(INSTRUCTIONS FOR THE TASK): In the records that follow, the lines from the one containing "724x638 pixels." to the one containing "You are a computer-use", inclusive, are to be given again exactly.
--- DATA SUPPLIED Enclosed Below ---
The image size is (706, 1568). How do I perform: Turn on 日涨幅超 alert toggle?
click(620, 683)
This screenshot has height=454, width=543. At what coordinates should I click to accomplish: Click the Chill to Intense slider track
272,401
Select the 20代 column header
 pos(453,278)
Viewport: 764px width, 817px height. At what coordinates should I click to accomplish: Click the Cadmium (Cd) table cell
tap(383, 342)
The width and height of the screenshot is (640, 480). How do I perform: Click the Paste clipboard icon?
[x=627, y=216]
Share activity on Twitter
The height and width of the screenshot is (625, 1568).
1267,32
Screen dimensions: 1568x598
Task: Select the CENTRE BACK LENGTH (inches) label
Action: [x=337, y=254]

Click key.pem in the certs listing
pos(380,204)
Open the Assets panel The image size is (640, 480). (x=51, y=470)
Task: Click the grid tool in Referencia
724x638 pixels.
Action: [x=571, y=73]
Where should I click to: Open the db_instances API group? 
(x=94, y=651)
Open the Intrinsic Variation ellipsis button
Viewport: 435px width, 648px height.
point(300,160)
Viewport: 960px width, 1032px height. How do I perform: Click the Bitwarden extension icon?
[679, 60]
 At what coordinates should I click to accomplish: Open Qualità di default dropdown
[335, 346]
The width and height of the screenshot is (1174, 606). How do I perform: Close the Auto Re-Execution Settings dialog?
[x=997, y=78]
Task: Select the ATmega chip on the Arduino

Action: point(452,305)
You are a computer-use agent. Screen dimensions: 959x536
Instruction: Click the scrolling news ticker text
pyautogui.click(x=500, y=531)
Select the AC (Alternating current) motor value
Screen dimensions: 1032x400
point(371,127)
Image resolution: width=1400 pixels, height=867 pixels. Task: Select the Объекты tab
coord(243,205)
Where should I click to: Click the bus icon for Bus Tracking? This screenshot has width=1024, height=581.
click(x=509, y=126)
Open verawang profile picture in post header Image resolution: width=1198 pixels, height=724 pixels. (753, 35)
--- End of Enclosed DATA SUPPLIED ---
(EXERCISE OUTPUT):
724x638 pixels.
Action: [x=571, y=73]
Where should I click to: Open the db_instances API group? 
(x=94, y=651)
Open the Intrinsic Variation ellipsis button
Viewport: 435px width, 648px height.
point(300,160)
Viewport: 960px width, 1032px height. How do I perform: Click the Bitwarden extension icon?
[679, 60]
 At what coordinates should I click to accomplish: Open Qualità di default dropdown
[335, 346]
The width and height of the screenshot is (1174, 606). How do I perform: Close the Auto Re-Execution Settings dialog?
[x=997, y=78]
Task: Select the ATmega chip on the Arduino

Action: point(452,305)
You are a computer-use agent. Screen dimensions: 959x536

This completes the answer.